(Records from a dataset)
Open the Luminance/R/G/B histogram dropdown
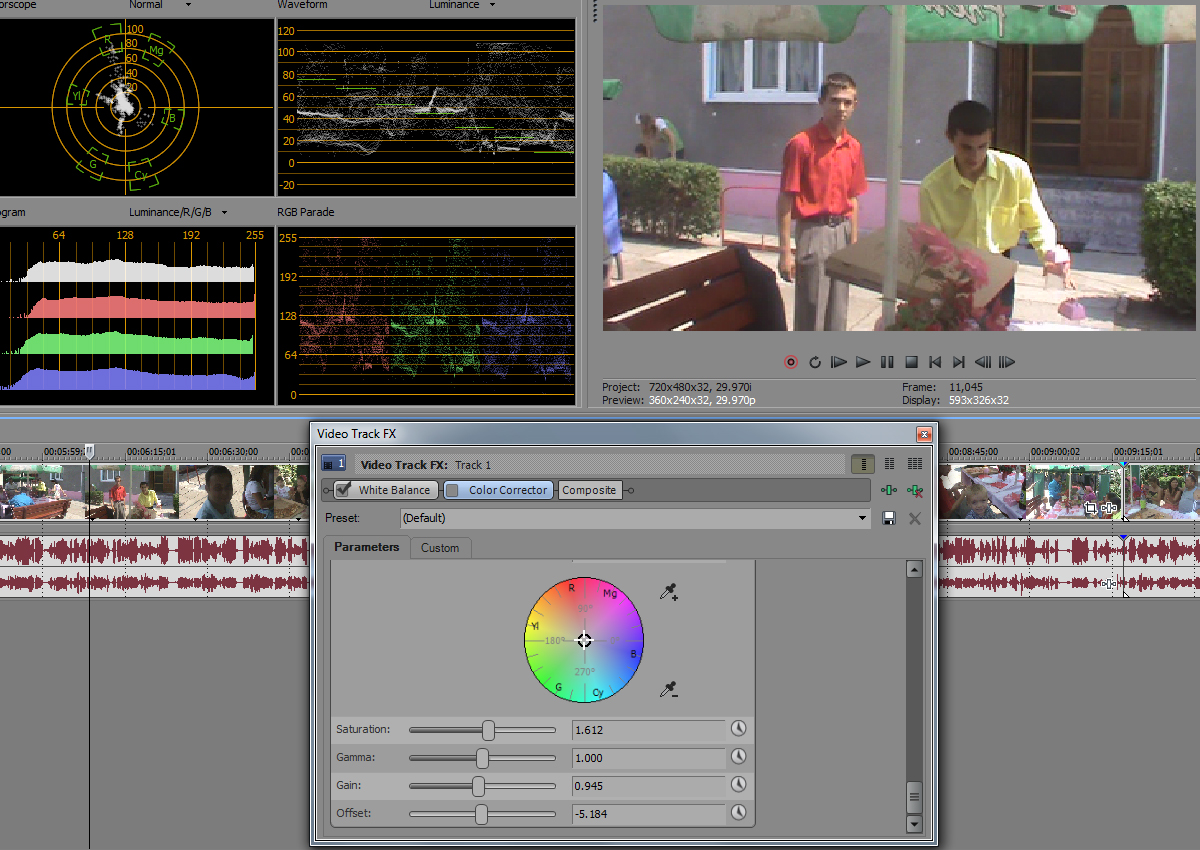click(x=224, y=212)

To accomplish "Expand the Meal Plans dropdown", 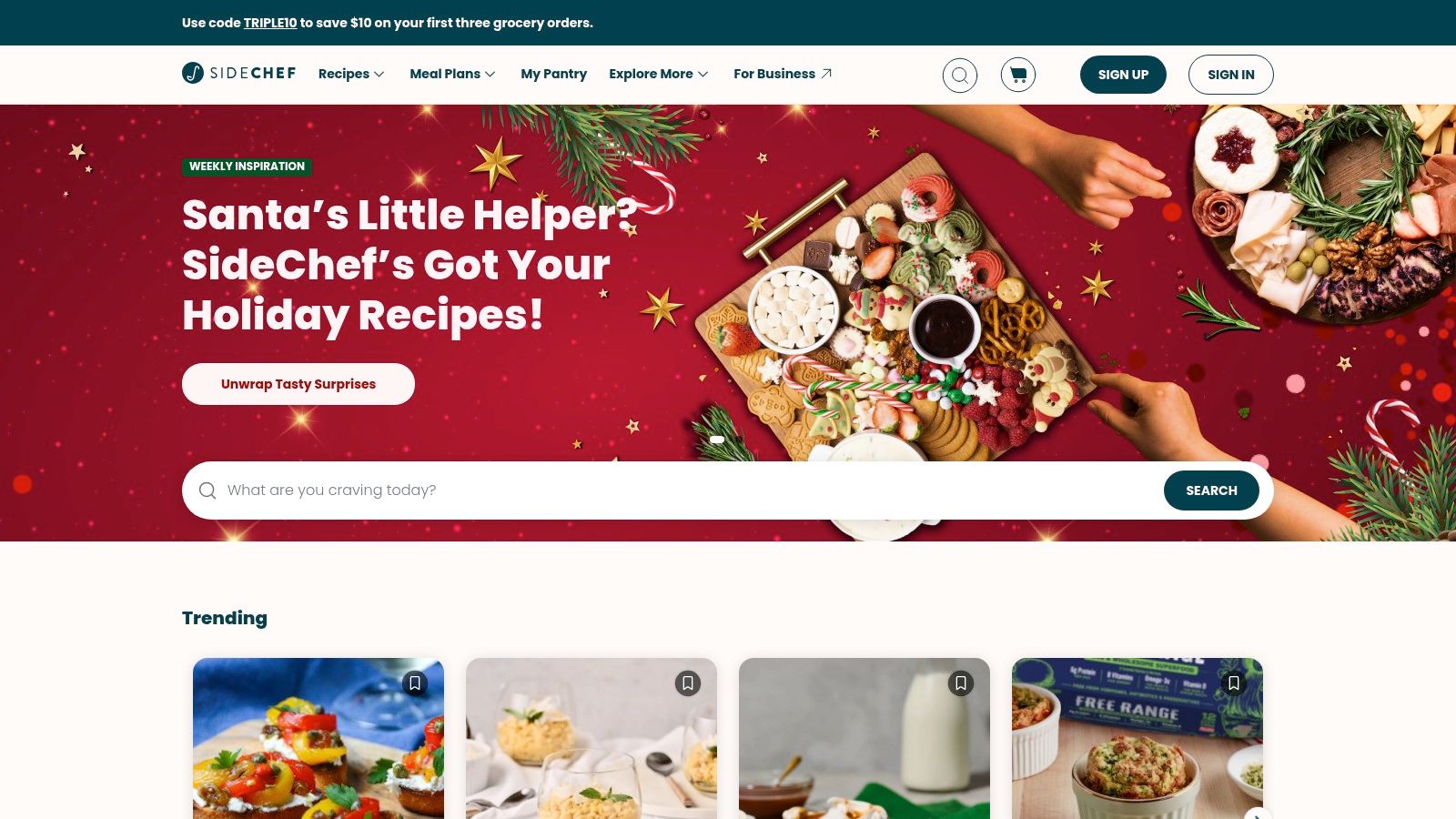I will pos(452,74).
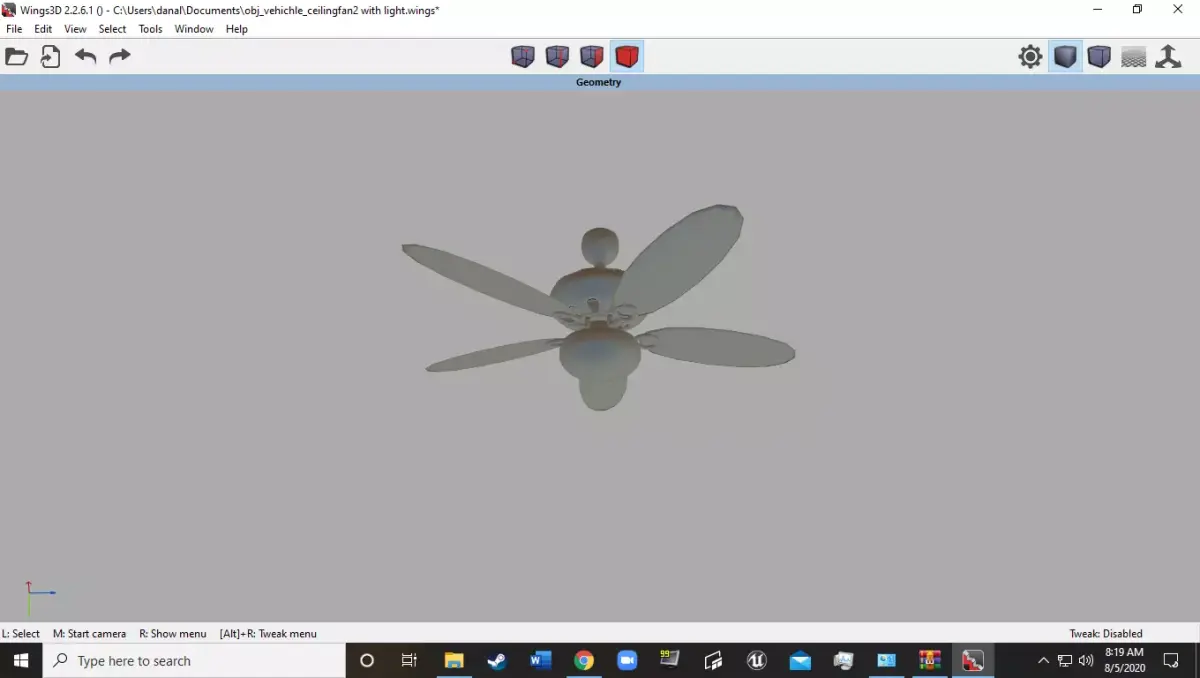
Task: Select the import file icon
Action: click(x=51, y=57)
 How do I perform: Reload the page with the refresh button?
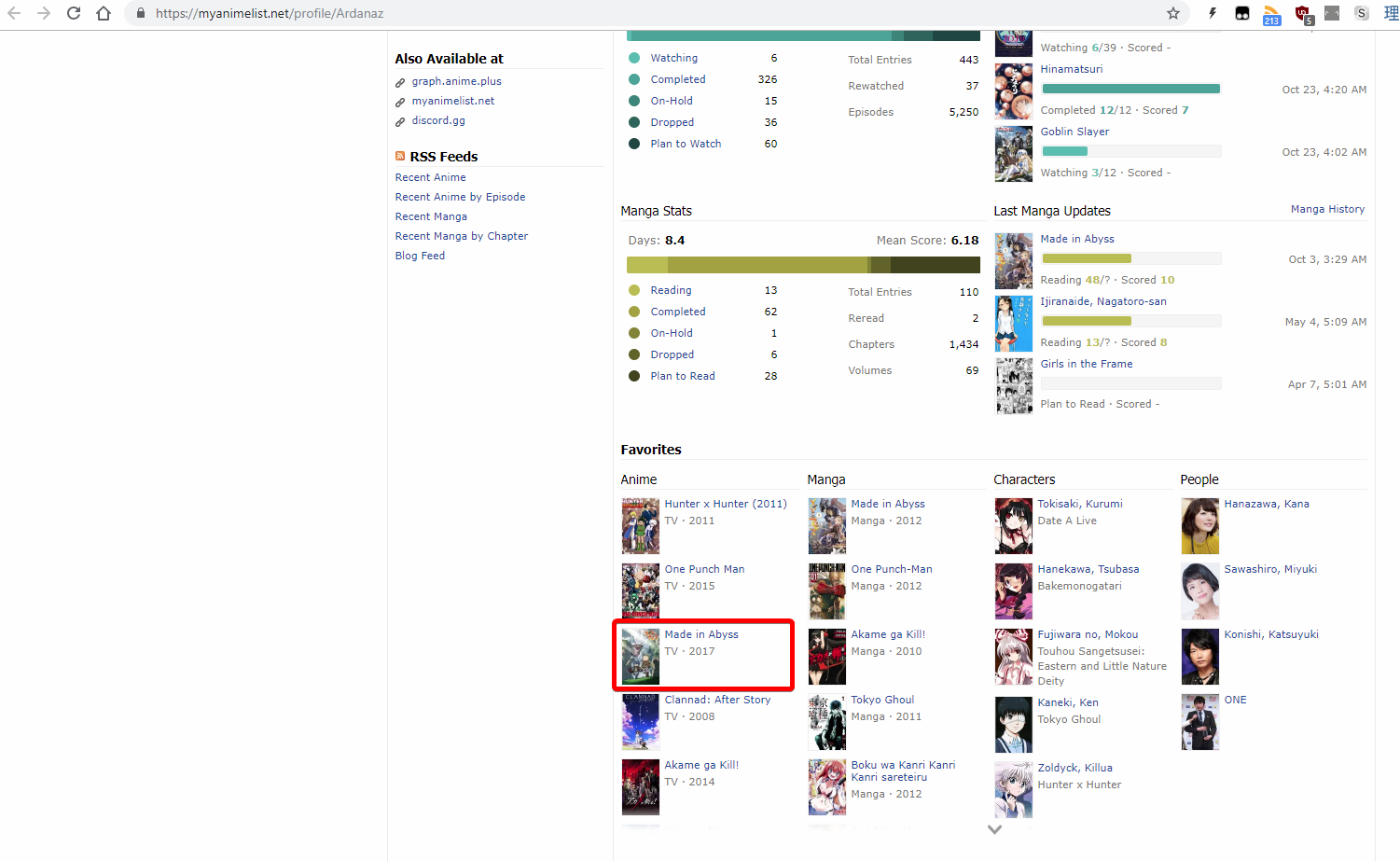pos(74,13)
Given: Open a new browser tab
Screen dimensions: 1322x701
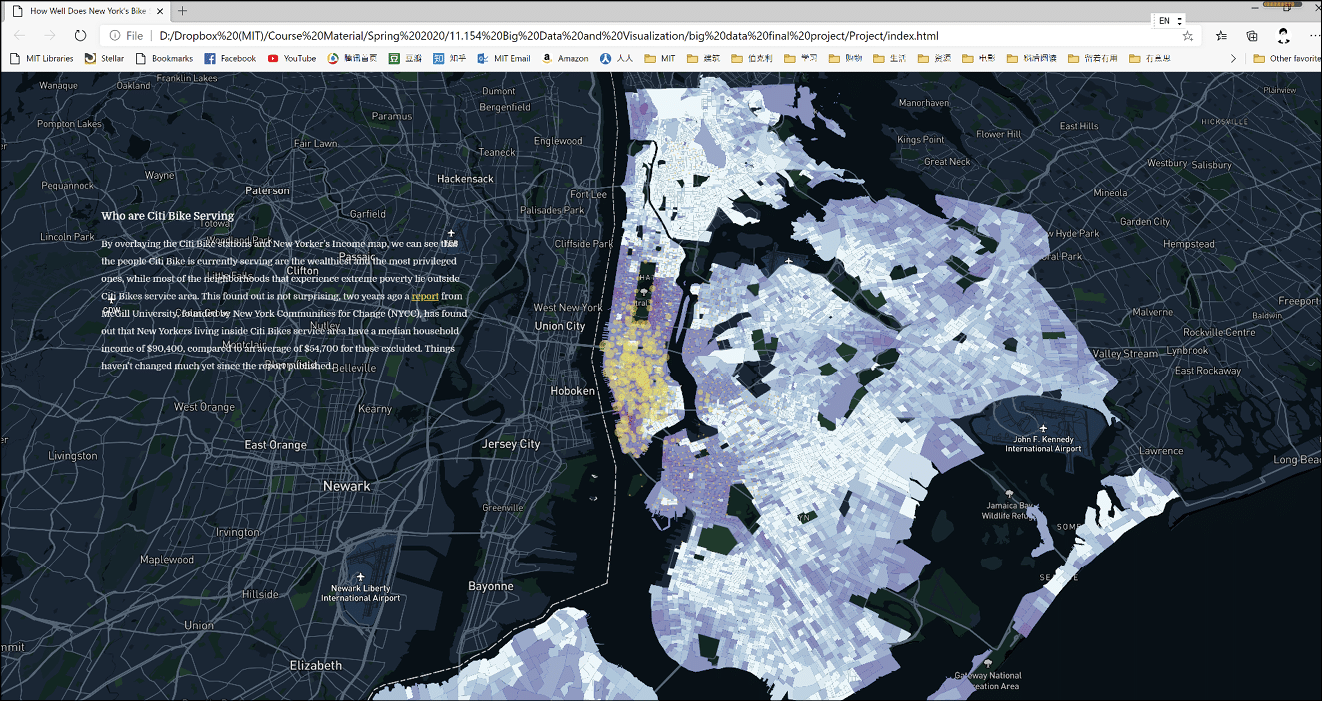Looking at the screenshot, I should (x=182, y=11).
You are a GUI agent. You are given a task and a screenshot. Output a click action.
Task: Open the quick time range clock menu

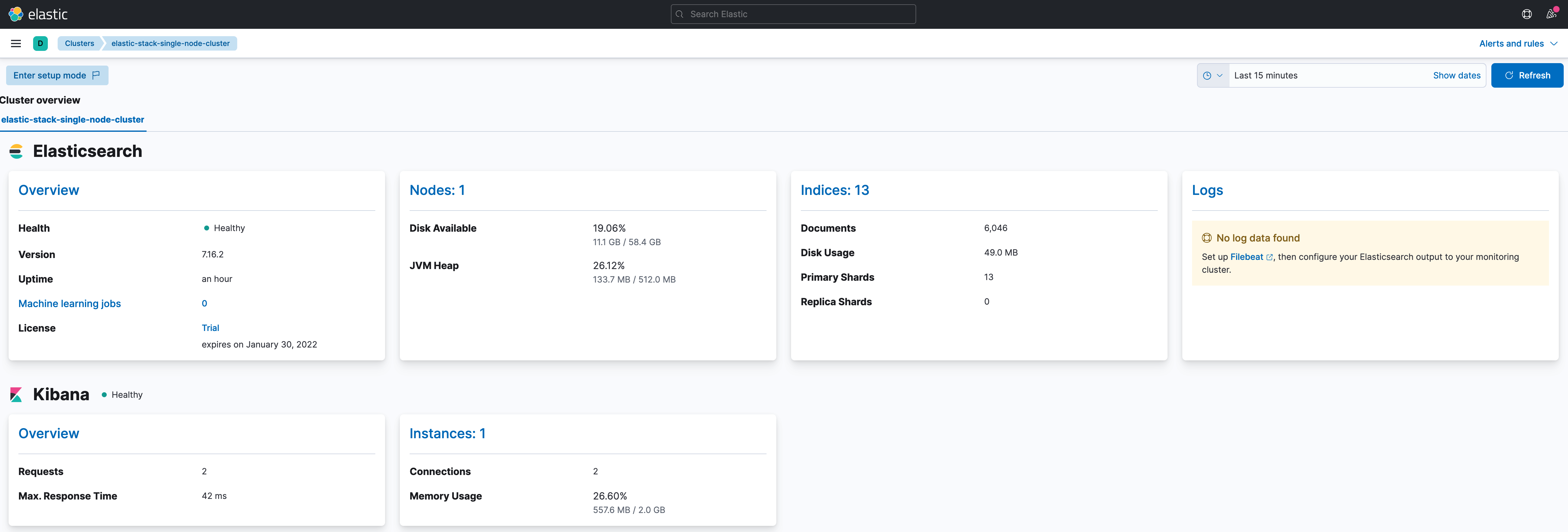pyautogui.click(x=1213, y=75)
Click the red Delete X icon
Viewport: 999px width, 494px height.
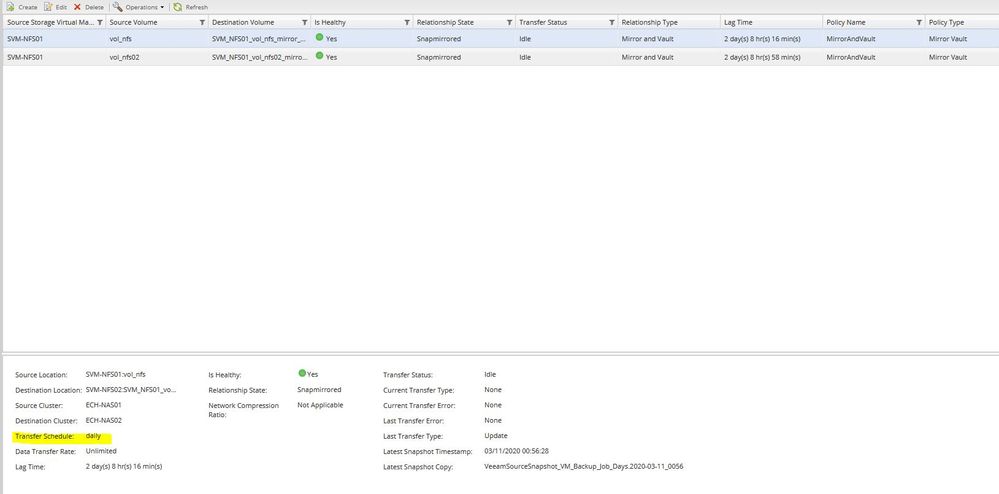77,7
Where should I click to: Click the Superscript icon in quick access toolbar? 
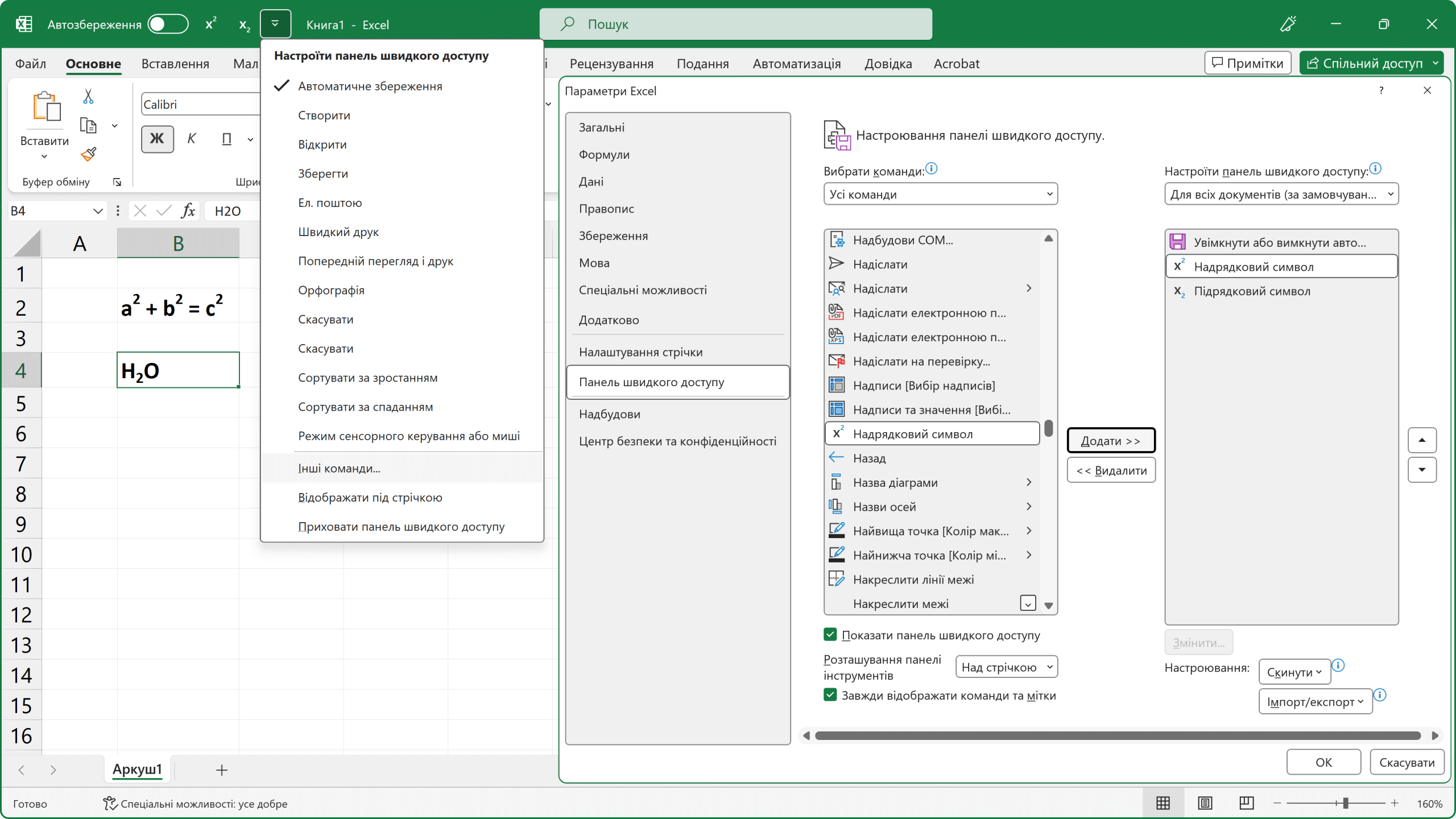click(211, 24)
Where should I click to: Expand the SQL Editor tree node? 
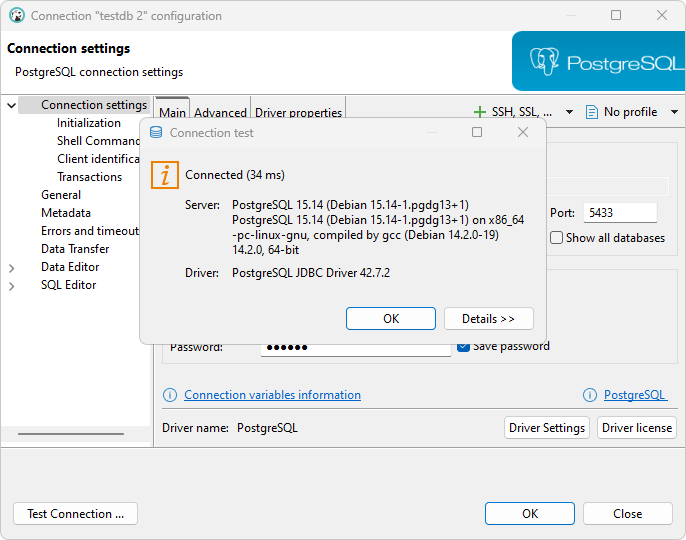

WHAT TO DO - Rewrite as a numbered list the lines above, from the line containing "Click the red Delete X icon" up to and including the last line, skipping blank lines and leaving out the pictures.

SOLUTION TO THIS TASK -
1. Click the red Delete X icon
2. Viewport: 999px width, 494px height.
3. 77,7
4. Where should I click to: Click the Superscript icon in quick access toolbar? 
5. click(211, 24)
6. Where should I click to: Expand the SQL Editor tree node? 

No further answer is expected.